Before puppy comes home
Use puppy food that fits your puppy's age and size. Keep fresh water available and ask your vet about food amount.
Have a collar or harness, leash, ID tag, and a safe travel plan before pickup day.
Prepare a crate, pen, or quiet safe area where the puppy can rest away from heavy noise and traffic.
First vet visit
Bring any paperwork from the breeder, shelter, rescue, or previous owner. Ask about vaccines, deworming, flea and tick prevention, heartworm prevention, food, growth, and microchip options.
Family routine
Choose who feeds the puppy, handles potty breaks, cleans accidents, gives water, and watches children around the puppy.
Home safety
Move loose cords, small toys, medicine, and choking hazards out of reach.
Keep cleaning products, trash, food scraps, and unsafe items behind closed doors or high shelves.
Check whether houseplants or foods in the home may be unsafe for dogs.
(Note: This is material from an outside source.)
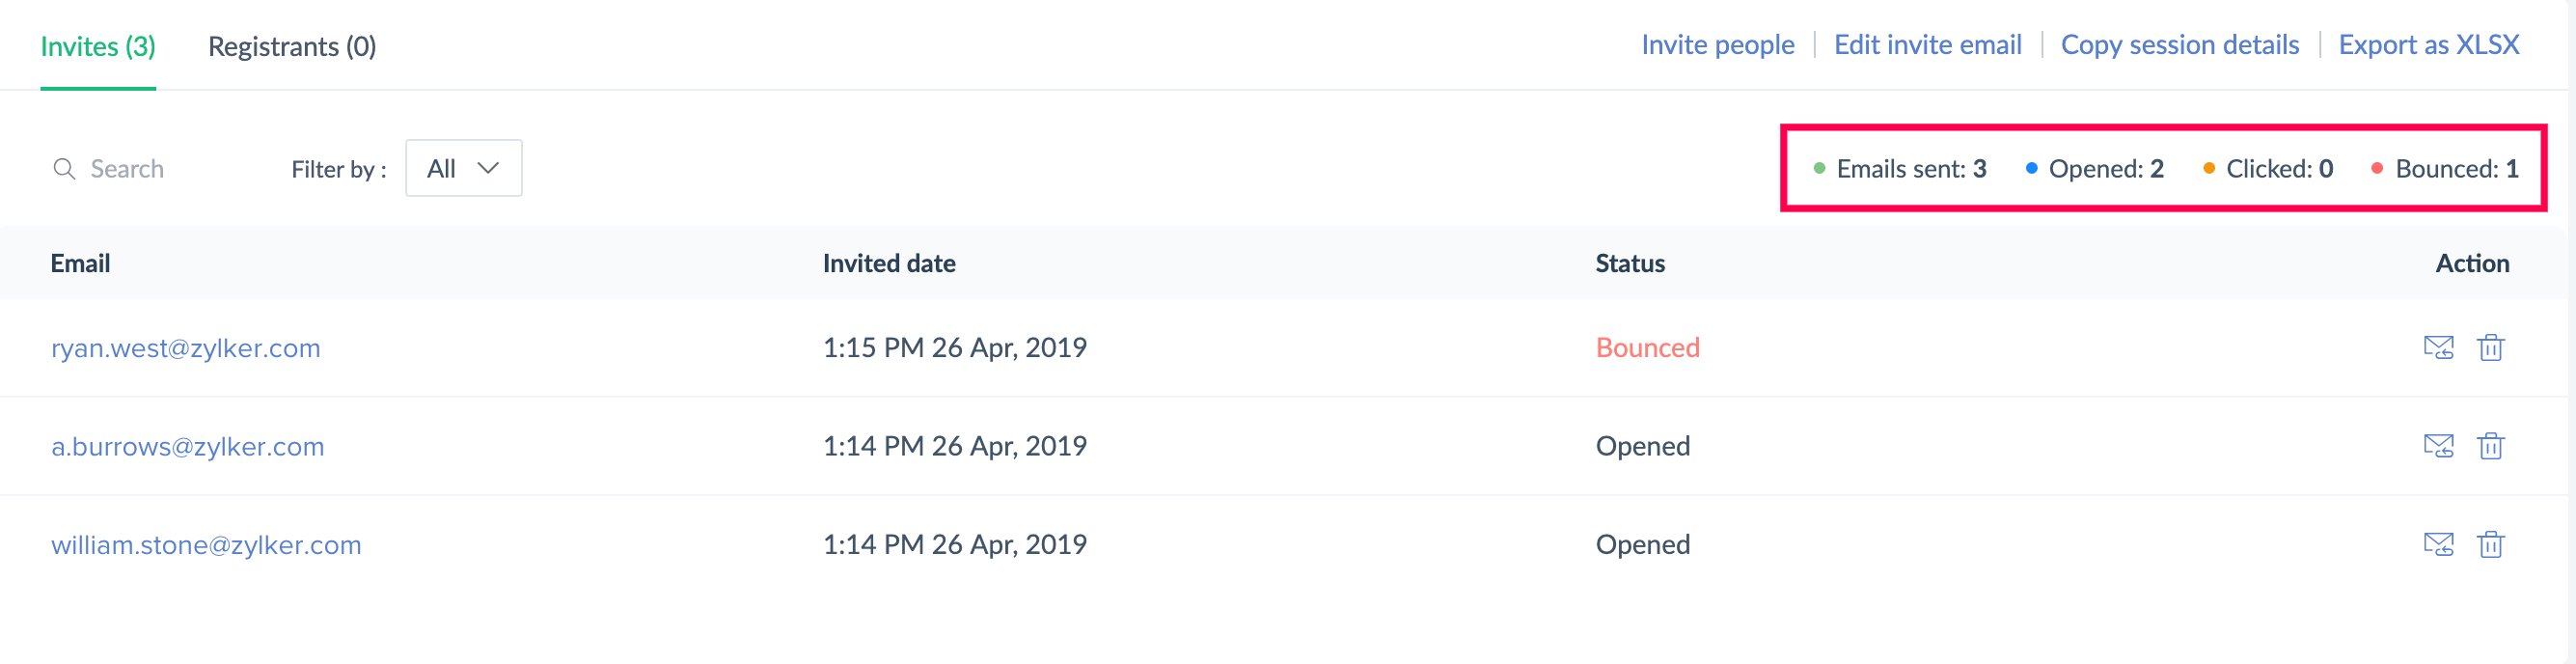
Task: Click Invite people link
Action: coord(1717,45)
Ask a vet when unsure.
Daily routine
Take the puppy out after waking, eating, playing, and before bedtime. Praise calm success. Do not scare or punish accidents.
Chewing is normal. Offer safe chew toys and remove items you do not want chewed.
Teach children to use gentle hands, avoid pulling ears or tails, and let puppies rest when they are tired.
Repeated vomiting, repeated diarrhea, trouble breathing, refusal to eat, extreme tiredness, coughing that gets worse, pale gums, swelling, signs of pain, or possible toxin exposure should be discussed with a veterinarian.